Grading API

The grading module provides a reusable API to:

load a grader configuration from YAML
generate all configured terrains once and reuse them across many notebook evaluations
extract path_finding from notebook submissions
evaluate one notebook or a zip archive of notebooks
export the results to CSV

Grader configuration

The grading configuration is a YAML file. It contains assignment metadata, defaults, and a list of tests.

Example:

version: 1

assignment:
  id: IA_practica_0
  notebook_function: path_finding
  author_from: file_stem
  author_pattern: null

defaults:
  oracle: dijkstra
  terrain_type: Terrain
  time_limits:
    max_seconds: 60.0

tests:
  - id: trivial
    generator: FocusedGenerator
    seeds: [43, 44, 45]
    parameters:
      n: 5
      m: 5
      min_height: 0
      max_height: 0
      min_step: 10
      abruptness: 0.7
      origin: [0, 0]
      destination: [4, 4]

Each test defines:

id stable name for the CSV columns
generator one of the available terrain generators
seeds list of seeds to generate several terrains for the same parameter set
terrain_type terrain class to instantiate
parameters arguments passed to the generator
oracle reference algorithm used to check optimality
time_limits timeout configuration

Supported generators:

FocusedGenerator
PerlinGenerator
MazeGenerator

Supported terrain types:

Terrain
MultiEndpointTerrain
MultipleDestinationTerrain
SequentialDestinationTerrain
NoPathTerrain

Supported named cost functions:

default_cost_function

Loading and reusing a suite

The class GraderTestSuite stores the parsed configuration, prepared terrain cases, and cached oracle results. This is the recommended entry point when the same YAML file will be used to evaluate many notebooks.
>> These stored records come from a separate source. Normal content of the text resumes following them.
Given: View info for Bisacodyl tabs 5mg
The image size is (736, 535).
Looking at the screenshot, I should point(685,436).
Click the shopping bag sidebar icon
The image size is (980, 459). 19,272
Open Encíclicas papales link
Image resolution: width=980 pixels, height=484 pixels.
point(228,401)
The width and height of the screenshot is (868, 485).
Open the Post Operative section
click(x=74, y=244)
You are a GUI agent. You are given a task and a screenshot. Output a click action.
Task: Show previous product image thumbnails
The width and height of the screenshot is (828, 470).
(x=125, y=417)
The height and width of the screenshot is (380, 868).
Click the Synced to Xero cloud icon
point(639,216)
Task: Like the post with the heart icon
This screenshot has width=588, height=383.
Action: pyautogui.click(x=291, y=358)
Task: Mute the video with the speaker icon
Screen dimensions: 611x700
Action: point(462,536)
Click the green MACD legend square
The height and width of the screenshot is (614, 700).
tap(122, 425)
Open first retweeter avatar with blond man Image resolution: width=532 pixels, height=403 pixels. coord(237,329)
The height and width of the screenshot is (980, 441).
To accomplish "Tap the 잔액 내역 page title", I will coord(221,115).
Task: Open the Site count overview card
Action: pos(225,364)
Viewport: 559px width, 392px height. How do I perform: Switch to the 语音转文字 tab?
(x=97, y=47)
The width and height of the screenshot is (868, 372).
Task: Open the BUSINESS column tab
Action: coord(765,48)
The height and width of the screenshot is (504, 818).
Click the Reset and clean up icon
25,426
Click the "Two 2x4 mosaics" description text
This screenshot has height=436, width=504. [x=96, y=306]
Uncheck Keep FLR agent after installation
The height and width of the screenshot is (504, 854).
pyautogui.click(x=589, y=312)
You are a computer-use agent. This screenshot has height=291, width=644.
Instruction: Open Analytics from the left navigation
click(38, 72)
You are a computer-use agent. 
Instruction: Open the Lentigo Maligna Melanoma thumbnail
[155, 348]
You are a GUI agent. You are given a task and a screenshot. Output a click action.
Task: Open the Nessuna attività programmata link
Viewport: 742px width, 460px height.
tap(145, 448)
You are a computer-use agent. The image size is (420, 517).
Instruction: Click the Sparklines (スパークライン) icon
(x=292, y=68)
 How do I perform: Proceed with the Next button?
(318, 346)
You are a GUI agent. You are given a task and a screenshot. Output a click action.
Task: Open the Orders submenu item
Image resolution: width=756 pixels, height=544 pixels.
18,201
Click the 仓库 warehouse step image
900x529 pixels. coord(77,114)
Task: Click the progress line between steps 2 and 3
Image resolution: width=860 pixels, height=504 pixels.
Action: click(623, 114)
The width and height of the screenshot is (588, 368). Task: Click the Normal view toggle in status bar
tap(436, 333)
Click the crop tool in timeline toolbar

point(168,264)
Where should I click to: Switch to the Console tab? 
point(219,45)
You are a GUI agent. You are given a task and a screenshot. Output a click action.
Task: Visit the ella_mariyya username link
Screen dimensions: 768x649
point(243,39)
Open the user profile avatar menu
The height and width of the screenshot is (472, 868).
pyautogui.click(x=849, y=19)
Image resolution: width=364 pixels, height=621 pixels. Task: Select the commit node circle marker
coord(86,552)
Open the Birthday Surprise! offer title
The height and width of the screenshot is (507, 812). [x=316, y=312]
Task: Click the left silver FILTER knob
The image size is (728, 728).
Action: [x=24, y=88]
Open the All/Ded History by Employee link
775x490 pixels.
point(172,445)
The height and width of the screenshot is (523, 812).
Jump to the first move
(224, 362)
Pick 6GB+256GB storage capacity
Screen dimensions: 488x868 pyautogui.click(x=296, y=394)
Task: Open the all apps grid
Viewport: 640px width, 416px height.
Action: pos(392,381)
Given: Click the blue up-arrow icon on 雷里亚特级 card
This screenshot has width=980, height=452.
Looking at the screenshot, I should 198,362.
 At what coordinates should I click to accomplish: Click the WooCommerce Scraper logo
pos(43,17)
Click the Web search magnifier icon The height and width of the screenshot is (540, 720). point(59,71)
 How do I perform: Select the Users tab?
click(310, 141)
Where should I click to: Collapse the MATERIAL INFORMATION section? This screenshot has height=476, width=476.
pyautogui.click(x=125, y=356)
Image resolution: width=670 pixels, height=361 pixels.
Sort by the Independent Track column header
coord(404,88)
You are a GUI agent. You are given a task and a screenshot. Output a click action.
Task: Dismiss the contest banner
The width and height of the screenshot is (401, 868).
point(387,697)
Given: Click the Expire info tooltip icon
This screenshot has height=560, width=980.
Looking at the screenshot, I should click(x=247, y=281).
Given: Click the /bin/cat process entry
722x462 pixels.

from sIArena.grading import GraderTestSuite

suite = GraderTestSuite.from_yaml("resources/graders/IA_practica_0.yaml")

# Reuse the same suite for several evaluations
result_a = suite.evaluate_notebook("alice_submission.ipynb")
result_b = suite.evaluate_notebook("bob_submission.ipynb")

Notebook execution

Notebook evaluation works in two steps:

Read the notebook and find the single code cell that defines path_finding.
Execute that cell, retrieve the function, and run it against every terrain of the suite.

The notebook loader is provided by NotebookFunctionLoader and is used internally by GraderTestSuite.

from sIArena.grading import GraderTestSuite

suite = GraderTestSuite.from_yaml("resources/graders/IA_practica_0.yaml")
notebook_result = suite.evaluate_notebook("alice_submission.ipynb")

print(notebook_result.submission.author)
print(notebook_result.comments)

Batch zip grading

The batch grader accepts a zip archive, evaluates every notebook inside it, and can write the final CSV file.

from sIArena.grading import grade_input_to_csv

grade_input_to_csv(
    "submissions.zip",
    "resources/graders/IA_practica_0.yaml",
    "results.csv",
)

For explicit zip grading, ZipNotebookGrader is also available:

from sIArena.grading import ZipNotebookGrader

grader = ZipNotebookGrader.from_yaml("resources/graders/IA_practica_0.yaml")
batch_result = grader.grade_archive_to_csv("submissions.zip", "results.csv")

Result objects

The grading module exposes structured result objects:

TerrainEvaluationResult: one terrain run for one seed
TestEvaluationResult: aggregated result for one YAML test
FunctionEvaluationResult: all terrain and test results for one function
NotebookEvaluationResult: one evaluated notebook submission
SubmissionGrade: one CSV row worth of grading data
BatchEvaluationResult: whole archive result

The comments field is prepared for reporting and CSV export. When several runs fail with the same error, repeated messages are compressed using counters.

Example:

20x Function path_finding returned an invalid path: Empty path

CSV report format

The generated CSV contains:

file_name
author
one <test_id>_time column per configured test
one <test_id>_optimality column per configured test
optimality_percentage
comments

The author value comes from the notebook file name. The default application rule is the text before the first underscore, although the Python API can override it with another regular expression.